Reflections on Intergenerational Participatory Action Research: Best Practices and Challenges

By Wendy Y. Perez, Ph.D, Joanna D. Geller, Ph.D, Lisette M. DeSouza, Ph.D, & Arianna Jackson

Introduction

In 2021, the William T. Grant Foundation awarded the Center for Policy, Research, and Evaluation at the NYU Metro Center a grant to explore how a community-based civic leadership initiative for parents/caregivers and their children--the Children’s Leadership Training Institute (CLTI) and the Parent Leadership Training Institute (PLTI)--could disrupt power inequities to influence educational systems and institutions. We hypothesized that simultaneously building the leadership capacity of both children and adults would embed civic knowledge, skills, and confidence within the family, and lead to more sustainable civic engagement and collective action. The PLTI and CLTI Participatory Action Research team is one part of the larger 4-year mixed methods study.

Participatory action research (PAR) includes representative voices of study participants on the research team and aims to partner with communities to conduct research that will benefit their communities (De Oliveira, 2023). Youth participatory action research (YPAR) allows youth to conduct research relevant to their lives, schools, and communities (Leman et al., 2025).

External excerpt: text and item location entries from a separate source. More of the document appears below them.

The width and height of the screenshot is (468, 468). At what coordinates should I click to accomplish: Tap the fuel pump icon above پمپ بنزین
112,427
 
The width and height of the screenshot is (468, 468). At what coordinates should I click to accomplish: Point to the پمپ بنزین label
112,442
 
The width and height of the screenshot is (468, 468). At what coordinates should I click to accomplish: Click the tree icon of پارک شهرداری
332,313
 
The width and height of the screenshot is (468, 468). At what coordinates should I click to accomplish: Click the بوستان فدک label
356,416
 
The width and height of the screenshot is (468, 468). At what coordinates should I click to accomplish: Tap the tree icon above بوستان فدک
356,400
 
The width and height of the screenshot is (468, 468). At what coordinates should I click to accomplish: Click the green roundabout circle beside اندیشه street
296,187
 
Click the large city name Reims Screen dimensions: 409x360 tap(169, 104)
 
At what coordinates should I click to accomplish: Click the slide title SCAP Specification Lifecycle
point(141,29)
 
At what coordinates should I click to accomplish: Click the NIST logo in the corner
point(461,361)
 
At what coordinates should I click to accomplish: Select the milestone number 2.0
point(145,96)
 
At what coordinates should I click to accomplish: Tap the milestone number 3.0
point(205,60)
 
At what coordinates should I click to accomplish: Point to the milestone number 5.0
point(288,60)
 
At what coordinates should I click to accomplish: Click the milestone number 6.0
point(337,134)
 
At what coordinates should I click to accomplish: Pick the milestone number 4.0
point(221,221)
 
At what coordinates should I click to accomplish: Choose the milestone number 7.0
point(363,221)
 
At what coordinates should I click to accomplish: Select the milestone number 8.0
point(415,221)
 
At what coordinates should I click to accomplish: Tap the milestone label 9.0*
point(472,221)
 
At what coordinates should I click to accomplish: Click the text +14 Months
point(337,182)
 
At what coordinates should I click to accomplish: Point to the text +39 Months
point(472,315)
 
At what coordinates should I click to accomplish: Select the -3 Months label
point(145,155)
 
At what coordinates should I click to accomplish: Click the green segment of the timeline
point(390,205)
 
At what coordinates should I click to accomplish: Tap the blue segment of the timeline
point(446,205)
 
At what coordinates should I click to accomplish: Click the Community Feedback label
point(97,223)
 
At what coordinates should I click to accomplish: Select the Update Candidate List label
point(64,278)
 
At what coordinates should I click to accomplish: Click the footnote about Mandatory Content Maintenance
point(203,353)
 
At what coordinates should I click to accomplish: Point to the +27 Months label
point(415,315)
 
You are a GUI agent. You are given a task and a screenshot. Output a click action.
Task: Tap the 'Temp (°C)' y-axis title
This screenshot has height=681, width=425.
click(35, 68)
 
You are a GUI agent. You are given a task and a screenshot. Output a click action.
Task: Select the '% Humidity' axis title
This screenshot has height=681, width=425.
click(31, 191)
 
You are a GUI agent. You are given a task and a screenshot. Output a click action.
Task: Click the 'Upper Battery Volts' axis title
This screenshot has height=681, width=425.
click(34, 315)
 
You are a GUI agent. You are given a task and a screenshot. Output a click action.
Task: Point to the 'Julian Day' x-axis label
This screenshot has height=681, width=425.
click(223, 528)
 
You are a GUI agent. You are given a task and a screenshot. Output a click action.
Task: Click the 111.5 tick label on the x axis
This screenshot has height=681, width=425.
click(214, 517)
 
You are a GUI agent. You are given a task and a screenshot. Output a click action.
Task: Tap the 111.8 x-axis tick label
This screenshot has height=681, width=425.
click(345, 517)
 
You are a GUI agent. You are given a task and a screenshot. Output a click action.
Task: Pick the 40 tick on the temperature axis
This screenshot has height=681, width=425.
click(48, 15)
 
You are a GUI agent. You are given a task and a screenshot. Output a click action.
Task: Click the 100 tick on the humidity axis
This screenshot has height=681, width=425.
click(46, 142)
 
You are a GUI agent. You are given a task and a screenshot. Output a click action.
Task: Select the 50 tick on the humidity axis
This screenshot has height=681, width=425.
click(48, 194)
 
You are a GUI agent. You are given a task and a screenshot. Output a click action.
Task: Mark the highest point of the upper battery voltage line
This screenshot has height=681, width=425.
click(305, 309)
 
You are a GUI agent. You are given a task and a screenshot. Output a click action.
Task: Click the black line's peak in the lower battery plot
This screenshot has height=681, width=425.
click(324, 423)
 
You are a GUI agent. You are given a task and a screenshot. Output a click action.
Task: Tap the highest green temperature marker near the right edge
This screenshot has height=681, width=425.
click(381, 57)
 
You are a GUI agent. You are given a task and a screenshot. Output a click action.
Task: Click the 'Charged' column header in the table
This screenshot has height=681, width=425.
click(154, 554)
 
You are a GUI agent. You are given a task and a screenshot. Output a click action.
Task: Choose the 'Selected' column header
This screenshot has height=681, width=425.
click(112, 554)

Importantly, YPAR acknowledges that youth have expertise regarding their lived experiences, which are often the focus of research (Leman et al., 2025). YPAR can be an opportunity for youth to exercise autonomy, gain leadership skills, and develop their social identities as changemakers (Ballonoff Suleiman et al., 2021). Similarly, adults benefit from PAR because it allows for trust and mutual respect, diverse perspectives, the lived experiences of those studied to be part of the research, and action based on the results (Balcazar et al., 2009).

Towards this end, our research team partnered with three PLTI/CLTI sites nationwide to form a PAR team for our study on family civics. PLTI and CLTI include 20-week lessons on topics such as parents as change agents, how local systems work and how to interact with them, using your voice, and public policy. Each program consists of a community project. CLTI classes parallel PLTI class topics and are presented in age appropriate ways to the children who participate who usually range in age from 3-12.

One of our study research questions focused on how CLTI and PLTI alumni continued to be civically engaged and how they created stronger communities for children and families. We knew that CLTI and PLTI alumni and staff would be best positioned to help answer that question, as they were closer to the experience and more connected with their communities. We also knew from past projects that participatory research is rewarding for individuals and organizations (Center for Policy, Research, and Evaluation, 2024). In this brief, we share how we recruited PAR team members and organized meetings. We also share best practices, challenges, and recommendations. We include sample meeting agendas as an appendix.